[TASK REQUIREMENTS]
Quote every one of the following items word for word, line by line.

--- START OF DATA SUPPLIED ---

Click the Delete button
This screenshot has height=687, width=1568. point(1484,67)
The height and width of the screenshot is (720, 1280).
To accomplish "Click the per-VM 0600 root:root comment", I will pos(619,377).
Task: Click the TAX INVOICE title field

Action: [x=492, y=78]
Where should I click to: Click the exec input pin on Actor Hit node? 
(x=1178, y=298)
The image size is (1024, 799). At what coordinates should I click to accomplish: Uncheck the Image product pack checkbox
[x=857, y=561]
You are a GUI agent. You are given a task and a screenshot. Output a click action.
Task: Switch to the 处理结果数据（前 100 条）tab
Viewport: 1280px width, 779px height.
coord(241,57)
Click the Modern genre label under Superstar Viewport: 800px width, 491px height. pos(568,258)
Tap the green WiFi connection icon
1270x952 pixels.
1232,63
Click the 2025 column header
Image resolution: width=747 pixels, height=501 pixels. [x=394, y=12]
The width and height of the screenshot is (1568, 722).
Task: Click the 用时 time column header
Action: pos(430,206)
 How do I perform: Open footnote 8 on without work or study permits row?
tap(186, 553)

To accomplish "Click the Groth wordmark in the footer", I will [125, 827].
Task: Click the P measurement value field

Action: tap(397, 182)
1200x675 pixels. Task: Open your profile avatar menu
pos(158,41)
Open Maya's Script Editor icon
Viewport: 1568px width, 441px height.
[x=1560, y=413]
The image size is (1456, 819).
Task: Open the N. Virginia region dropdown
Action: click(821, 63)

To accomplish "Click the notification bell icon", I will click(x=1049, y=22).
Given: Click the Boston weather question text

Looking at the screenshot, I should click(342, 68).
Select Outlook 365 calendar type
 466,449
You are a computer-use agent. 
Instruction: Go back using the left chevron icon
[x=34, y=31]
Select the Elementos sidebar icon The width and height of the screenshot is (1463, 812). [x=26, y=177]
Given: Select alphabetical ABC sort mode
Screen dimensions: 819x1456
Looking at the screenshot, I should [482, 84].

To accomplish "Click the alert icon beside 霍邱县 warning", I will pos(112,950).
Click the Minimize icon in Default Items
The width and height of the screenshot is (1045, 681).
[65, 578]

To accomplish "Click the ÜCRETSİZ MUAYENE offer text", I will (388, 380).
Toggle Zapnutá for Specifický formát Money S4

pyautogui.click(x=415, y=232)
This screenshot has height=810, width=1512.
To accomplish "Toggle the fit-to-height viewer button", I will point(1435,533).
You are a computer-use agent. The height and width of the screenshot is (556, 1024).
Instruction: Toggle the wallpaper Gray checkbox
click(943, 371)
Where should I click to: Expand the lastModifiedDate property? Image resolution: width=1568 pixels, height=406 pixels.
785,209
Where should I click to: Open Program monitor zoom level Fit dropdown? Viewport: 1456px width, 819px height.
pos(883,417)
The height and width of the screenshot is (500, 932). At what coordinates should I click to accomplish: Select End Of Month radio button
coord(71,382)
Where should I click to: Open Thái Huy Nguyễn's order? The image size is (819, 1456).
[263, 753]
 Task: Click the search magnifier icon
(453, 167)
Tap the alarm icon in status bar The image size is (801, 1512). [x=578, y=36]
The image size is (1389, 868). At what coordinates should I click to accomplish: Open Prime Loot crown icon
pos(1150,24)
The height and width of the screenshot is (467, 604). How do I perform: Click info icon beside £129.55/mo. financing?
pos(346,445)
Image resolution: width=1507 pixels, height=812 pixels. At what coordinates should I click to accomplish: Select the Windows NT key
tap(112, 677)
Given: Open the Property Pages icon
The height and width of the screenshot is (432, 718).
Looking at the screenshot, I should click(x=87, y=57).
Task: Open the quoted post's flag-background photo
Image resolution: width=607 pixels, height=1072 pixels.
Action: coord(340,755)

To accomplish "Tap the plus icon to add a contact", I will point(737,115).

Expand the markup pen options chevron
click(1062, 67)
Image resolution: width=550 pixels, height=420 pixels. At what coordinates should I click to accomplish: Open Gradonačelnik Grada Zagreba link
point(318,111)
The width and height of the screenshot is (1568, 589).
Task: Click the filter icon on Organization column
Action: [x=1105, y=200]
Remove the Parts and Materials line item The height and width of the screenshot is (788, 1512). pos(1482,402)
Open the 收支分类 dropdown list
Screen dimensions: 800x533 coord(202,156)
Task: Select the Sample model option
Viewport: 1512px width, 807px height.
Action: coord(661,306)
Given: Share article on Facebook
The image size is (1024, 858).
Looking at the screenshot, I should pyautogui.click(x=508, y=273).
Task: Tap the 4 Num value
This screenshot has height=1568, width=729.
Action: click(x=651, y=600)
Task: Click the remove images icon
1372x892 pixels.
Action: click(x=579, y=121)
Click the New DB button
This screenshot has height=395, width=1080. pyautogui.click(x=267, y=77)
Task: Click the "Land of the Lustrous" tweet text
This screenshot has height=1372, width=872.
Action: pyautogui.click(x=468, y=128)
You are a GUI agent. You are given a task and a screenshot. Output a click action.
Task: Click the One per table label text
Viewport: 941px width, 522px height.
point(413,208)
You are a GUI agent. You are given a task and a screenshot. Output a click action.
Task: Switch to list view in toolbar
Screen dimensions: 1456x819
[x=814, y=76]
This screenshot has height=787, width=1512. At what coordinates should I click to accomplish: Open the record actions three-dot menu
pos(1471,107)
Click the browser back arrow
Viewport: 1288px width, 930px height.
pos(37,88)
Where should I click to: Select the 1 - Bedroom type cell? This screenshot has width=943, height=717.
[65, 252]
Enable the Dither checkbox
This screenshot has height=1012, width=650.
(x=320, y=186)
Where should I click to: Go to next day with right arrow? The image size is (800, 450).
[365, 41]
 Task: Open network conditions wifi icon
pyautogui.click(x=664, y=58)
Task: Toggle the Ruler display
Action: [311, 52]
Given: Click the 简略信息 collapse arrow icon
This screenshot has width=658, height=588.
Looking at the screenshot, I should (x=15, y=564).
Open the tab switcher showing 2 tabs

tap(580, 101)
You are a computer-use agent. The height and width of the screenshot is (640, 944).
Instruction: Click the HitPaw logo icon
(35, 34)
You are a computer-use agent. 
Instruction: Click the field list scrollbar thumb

--- END OF DATA SUPPLIED ---

[RESPONSE]
Click the Delete button
This screenshot has height=687, width=1568. point(1484,67)
The height and width of the screenshot is (720, 1280).
To accomplish "Click the per-VM 0600 root:root comment", I will pos(619,377).
Task: Click the TAX INVOICE title field

Action: [x=492, y=78]
Where should I click to: Click the exec input pin on Actor Hit node? 
(x=1178, y=298)
The image size is (1024, 799). At what coordinates should I click to accomplish: Uncheck the Image product pack checkbox
[x=857, y=561]
You are a GUI agent. You are given a task and a screenshot. Output a click action.
Task: Switch to the 处理结果数据（前 100 条）tab
Viewport: 1280px width, 779px height.
coord(241,57)
Click the Modern genre label under Superstar Viewport: 800px width, 491px height. pos(568,258)
Tap the green WiFi connection icon
1270x952 pixels.
1232,63
Click the 2025 column header
Image resolution: width=747 pixels, height=501 pixels. [x=394, y=12]
The width and height of the screenshot is (1568, 722).
Task: Click the 用时 time column header
Action: pos(430,206)
 How do I perform: Open footnote 8 on without work or study permits row?
tap(186, 553)

To accomplish "Click the Groth wordmark in the footer", I will [125, 827].
Task: Click the P measurement value field

Action: tap(397, 182)
1200x675 pixels. Task: Open your profile avatar menu
pos(158,41)
Open Maya's Script Editor icon
Viewport: 1568px width, 441px height.
[x=1560, y=413]
The image size is (1456, 819).
Task: Open the N. Virginia region dropdown
Action: click(821, 63)

To accomplish "Click the notification bell icon", I will click(x=1049, y=22).
Given: Click the Boston weather question text

Looking at the screenshot, I should click(342, 68).
Select Outlook 365 calendar type
 466,449
You are a computer-use agent. 
Instruction: Go back using the left chevron icon
[x=34, y=31]
Select the Elementos sidebar icon The width and height of the screenshot is (1463, 812). [x=26, y=177]
Given: Select alphabetical ABC sort mode
Screen dimensions: 819x1456
Looking at the screenshot, I should [482, 84].

To accomplish "Click the alert icon beside 霍邱县 warning", I will pos(112,950).
Click the Minimize icon in Default Items
The width and height of the screenshot is (1045, 681).
[65, 578]

To accomplish "Click the ÜCRETSİZ MUAYENE offer text", I will (388, 380).
Toggle Zapnutá for Specifický formát Money S4

pyautogui.click(x=415, y=232)
This screenshot has height=810, width=1512.
To accomplish "Toggle the fit-to-height viewer button", I will point(1435,533).
You are a computer-use agent. The height and width of the screenshot is (556, 1024).
Instruction: Toggle the wallpaper Gray checkbox
click(943, 371)
Where should I click to: Expand the lastModifiedDate property? Image resolution: width=1568 pixels, height=406 pixels.
785,209
Where should I click to: Open Program monitor zoom level Fit dropdown? Viewport: 1456px width, 819px height.
pos(883,417)
The height and width of the screenshot is (500, 932). At what coordinates should I click to accomplish: Select End Of Month radio button
coord(71,382)
Where should I click to: Open Thái Huy Nguyễn's order? The image size is (819, 1456).
[263, 753]
 Task: Click the search magnifier icon
(453, 167)
Tap the alarm icon in status bar The image size is (801, 1512). [x=578, y=36]
The image size is (1389, 868). At what coordinates should I click to accomplish: Open Prime Loot crown icon
pos(1150,24)
The height and width of the screenshot is (467, 604). How do I perform: Click info icon beside £129.55/mo. financing?
pos(346,445)
Image resolution: width=1507 pixels, height=812 pixels. At what coordinates should I click to accomplish: Select the Windows NT key
tap(112, 677)
Given: Open the Property Pages icon
The height and width of the screenshot is (432, 718).
Looking at the screenshot, I should click(x=87, y=57).
Task: Open the quoted post's flag-background photo
Image resolution: width=607 pixels, height=1072 pixels.
Action: coord(340,755)

To accomplish "Tap the plus icon to add a contact", I will point(737,115).

Expand the markup pen options chevron
click(1062, 67)
Image resolution: width=550 pixels, height=420 pixels. At what coordinates should I click to accomplish: Open Gradonačelnik Grada Zagreba link
point(318,111)
The width and height of the screenshot is (1568, 589).
Task: Click the filter icon on Organization column
Action: [x=1105, y=200]
Remove the Parts and Materials line item The height and width of the screenshot is (788, 1512). pos(1482,402)
Open the 收支分类 dropdown list
Screen dimensions: 800x533 coord(202,156)
Task: Select the Sample model option
Viewport: 1512px width, 807px height.
Action: coord(661,306)
Given: Share article on Facebook
The image size is (1024, 858).
Looking at the screenshot, I should pyautogui.click(x=508, y=273).
Task: Tap the 4 Num value
This screenshot has height=1568, width=729.
Action: click(x=651, y=600)
Task: Click the remove images icon
1372x892 pixels.
Action: click(x=579, y=121)
Click the New DB button
This screenshot has height=395, width=1080. pyautogui.click(x=267, y=77)
Task: Click the "Land of the Lustrous" tweet text
This screenshot has height=1372, width=872.
Action: pyautogui.click(x=468, y=128)
You are a GUI agent. You are given a task and a screenshot. Output a click action.
Task: Click the One per table label text
Viewport: 941px width, 522px height.
point(413,208)
You are a GUI agent. You are given a task and a screenshot. Output a click action.
Task: Switch to list view in toolbar
Screen dimensions: 1456x819
[x=814, y=76]
This screenshot has height=787, width=1512. At what coordinates should I click to accomplish: Open the record actions three-dot menu
pos(1471,107)
Click the browser back arrow
Viewport: 1288px width, 930px height.
pos(37,88)
Where should I click to: Select the 1 - Bedroom type cell? This screenshot has width=943, height=717.
[65, 252]
Enable the Dither checkbox
This screenshot has height=1012, width=650.
(x=320, y=186)
Where should I click to: Go to next day with right arrow? The image size is (800, 450).
[365, 41]
 Task: Open network conditions wifi icon
pyautogui.click(x=664, y=58)
Task: Toggle the Ruler display
Action: [311, 52]
Given: Click the 简略信息 collapse arrow icon
This screenshot has width=658, height=588.
Looking at the screenshot, I should (x=15, y=564).
Open the tab switcher showing 2 tabs

tap(580, 101)
You are a computer-use agent. The height and width of the screenshot is (640, 944).
Instruction: Click the HitPaw logo icon
(35, 34)
You are a computer-use agent. 
Instruction: Click the field list scrollbar thumb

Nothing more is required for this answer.